MetPX / sarracenia

https://MetPX.github.io/sarracenia
GNU General Public License v2.0
46 stars 22 forks source link

flakey_flow fails with 12 or 24 messages unacknowledged. #1132

Open petersilva opened 4 months ago

petersilva commented 4 months ago

the flakey_tests on github often fail with 12 or 24 messages unacked, but are otherwise correct. It seems to be a problem with:

so after reading a batch of messages, we then pause until the next scheduled polling interval... then we continue processing and eventually ack them.

It would seem better to acknolwedge them before we pause.

petersilva commented 4 months ago

Screenshot 2024-07-18 172550

petersilva commented 4 months ago

tagging it harmless because there does not seem to be any data loss or actual real-life problem that would result from this. This is an admittedly sub-optimal behaviour, but it results from an obscure condition and torture test that should not cause anything other than display issues in operations.

reidsunderland commented 2 months ago

I think I found the problem.

image

The messages just go back and forth between ready and unacked because the poll is receiving them and rejecting them. But when the poll is in poll_catching_up state, rejected messages don't get acked.

https://github.com/MetPX/sarracenia/blob/5482e4922c7c78fea5414daa1865e6f5f0f3e6c0/sarracenia/flow/__init__.py#L603-L606

And because those messages never go away, there's always incoming messages, so poll_catching_up just stays True.

reidsunderland commented 1 month ago

I didn't update this discussion. After adding the ack of worklist.rejected in 2f03697, the flakey test was still inconsistent, but since it's been too long since I actually tested it, I forget what was still wrong. :(

After that didn't work 100% of the time, I made the change in 32f3d56.

That change: 1) always does work, even if the poll is in catching up state. 2) work is the normal place where worklist.incoming, ok and rejected get acked, so since it always does work now, the special case (just for polls when catching up) of acking the worklists wasn't needed inside the run loop.

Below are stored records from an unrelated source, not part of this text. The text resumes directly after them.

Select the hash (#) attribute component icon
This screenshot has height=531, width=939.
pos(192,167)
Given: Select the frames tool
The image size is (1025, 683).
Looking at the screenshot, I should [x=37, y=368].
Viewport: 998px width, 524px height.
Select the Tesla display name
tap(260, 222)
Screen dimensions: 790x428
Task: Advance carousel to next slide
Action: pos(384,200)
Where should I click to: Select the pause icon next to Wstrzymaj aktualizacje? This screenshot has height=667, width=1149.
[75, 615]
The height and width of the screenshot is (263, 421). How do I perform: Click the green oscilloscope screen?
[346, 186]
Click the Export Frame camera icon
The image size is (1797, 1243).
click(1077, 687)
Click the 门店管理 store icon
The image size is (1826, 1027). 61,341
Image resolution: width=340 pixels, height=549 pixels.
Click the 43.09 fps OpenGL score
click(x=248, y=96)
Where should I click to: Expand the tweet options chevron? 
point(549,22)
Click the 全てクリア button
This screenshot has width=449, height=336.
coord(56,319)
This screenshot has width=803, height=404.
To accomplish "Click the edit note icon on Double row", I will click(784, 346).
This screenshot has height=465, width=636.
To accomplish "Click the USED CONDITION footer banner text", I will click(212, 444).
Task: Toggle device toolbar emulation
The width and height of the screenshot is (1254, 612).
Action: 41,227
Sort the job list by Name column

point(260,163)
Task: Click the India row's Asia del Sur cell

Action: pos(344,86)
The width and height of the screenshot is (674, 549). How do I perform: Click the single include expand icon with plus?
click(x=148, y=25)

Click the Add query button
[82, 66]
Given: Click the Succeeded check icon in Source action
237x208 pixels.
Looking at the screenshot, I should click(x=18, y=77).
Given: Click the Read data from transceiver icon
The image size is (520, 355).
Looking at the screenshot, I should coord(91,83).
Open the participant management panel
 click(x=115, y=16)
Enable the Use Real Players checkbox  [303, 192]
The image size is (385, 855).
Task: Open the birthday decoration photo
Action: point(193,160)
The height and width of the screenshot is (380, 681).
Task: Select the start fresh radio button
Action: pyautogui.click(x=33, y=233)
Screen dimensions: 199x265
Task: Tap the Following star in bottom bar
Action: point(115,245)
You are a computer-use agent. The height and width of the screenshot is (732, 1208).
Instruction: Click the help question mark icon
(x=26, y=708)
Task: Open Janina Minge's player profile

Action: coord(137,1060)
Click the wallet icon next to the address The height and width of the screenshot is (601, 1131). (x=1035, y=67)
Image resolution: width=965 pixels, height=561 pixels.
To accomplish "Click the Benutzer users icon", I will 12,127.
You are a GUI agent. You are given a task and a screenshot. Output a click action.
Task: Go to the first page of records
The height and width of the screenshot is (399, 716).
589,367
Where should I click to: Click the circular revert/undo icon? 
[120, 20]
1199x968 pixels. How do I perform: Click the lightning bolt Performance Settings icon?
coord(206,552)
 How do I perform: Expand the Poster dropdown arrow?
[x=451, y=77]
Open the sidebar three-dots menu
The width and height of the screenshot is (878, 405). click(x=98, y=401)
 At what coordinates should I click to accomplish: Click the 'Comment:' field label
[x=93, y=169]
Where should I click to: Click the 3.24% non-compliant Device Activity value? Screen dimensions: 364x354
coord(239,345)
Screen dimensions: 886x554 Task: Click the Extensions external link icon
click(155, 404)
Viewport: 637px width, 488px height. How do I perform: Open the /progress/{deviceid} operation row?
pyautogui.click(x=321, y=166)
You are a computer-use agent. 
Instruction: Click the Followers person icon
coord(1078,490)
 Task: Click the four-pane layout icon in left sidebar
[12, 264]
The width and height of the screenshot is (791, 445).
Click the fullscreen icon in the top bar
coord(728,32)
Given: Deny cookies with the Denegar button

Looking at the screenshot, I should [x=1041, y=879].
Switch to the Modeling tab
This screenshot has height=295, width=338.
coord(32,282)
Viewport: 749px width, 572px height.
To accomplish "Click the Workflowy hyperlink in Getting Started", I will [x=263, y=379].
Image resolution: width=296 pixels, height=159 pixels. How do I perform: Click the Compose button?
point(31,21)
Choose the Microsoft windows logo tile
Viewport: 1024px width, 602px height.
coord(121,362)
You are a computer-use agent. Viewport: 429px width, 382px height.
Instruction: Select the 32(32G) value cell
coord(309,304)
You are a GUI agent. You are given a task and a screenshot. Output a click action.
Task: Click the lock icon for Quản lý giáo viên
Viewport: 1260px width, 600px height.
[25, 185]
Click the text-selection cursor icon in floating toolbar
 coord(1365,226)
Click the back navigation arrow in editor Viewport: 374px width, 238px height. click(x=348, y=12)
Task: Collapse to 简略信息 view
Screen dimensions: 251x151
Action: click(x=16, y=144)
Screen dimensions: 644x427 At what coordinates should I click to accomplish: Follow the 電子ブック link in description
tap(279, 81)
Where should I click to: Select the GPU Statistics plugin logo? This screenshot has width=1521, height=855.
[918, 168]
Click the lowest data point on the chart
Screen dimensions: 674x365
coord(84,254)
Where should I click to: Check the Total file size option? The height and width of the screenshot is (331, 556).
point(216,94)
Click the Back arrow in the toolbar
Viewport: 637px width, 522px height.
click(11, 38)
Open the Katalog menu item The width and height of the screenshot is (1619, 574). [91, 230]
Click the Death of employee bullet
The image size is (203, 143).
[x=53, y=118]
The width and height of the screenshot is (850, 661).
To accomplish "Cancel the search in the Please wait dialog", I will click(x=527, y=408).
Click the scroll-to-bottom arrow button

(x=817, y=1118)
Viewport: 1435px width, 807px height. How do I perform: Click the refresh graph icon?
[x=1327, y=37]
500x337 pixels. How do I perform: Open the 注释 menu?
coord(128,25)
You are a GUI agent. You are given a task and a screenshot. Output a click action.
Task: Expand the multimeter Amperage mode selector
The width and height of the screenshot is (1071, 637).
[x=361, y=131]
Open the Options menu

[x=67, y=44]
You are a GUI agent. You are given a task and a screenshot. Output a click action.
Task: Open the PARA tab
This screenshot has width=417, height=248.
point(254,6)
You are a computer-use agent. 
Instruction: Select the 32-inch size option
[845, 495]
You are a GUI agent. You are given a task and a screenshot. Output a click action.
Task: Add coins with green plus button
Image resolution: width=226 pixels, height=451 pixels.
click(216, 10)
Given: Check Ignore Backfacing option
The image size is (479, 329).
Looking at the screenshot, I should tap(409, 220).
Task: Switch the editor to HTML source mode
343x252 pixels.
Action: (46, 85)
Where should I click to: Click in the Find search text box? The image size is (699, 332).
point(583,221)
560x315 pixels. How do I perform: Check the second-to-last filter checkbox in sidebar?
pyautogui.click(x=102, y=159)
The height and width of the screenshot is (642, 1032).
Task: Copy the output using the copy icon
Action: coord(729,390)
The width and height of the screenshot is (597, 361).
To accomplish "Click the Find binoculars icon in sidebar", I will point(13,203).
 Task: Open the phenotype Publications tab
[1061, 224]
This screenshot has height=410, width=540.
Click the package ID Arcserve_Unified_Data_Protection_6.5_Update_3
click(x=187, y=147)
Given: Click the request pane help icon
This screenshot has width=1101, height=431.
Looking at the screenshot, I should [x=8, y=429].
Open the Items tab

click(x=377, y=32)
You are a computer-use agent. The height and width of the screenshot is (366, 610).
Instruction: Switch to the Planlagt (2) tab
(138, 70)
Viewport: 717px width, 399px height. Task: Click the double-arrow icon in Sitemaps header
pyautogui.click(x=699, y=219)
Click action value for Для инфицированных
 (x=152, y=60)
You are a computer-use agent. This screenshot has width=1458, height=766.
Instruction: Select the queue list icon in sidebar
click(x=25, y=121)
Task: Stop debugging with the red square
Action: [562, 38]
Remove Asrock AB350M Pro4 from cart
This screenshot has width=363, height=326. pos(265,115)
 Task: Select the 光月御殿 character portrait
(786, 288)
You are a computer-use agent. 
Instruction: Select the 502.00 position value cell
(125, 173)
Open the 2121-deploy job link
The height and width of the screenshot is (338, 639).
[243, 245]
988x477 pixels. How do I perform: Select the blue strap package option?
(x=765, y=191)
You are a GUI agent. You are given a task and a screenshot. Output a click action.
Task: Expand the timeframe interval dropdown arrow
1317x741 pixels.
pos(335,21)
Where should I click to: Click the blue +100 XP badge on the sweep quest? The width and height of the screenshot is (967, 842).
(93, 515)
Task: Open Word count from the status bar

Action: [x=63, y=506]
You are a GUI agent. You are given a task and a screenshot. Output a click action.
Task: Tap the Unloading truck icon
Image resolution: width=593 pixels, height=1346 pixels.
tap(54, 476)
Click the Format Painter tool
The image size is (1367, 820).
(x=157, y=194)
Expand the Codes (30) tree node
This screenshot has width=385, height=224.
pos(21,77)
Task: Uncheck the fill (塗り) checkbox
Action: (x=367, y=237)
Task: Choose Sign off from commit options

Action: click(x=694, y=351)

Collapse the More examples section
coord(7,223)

This change eliminated duplicate posts from the poll, and if I remember right also fixed the unacked messages issue. So I think it's at least partially a good change and worth working on some more.

But it's not ready yet, I think it's because the polls would occasionally not post some messages and I'm not quite sure why.


Whether or not my change in 32f3d56 is good, we should ack worklist.rejected to eliminate the unacked messages. Maybe 2f03697 + @petersilva's changes to the flakey test in https://github.com/MetPX/sr_insects/pull/63 are enough to get consistent results.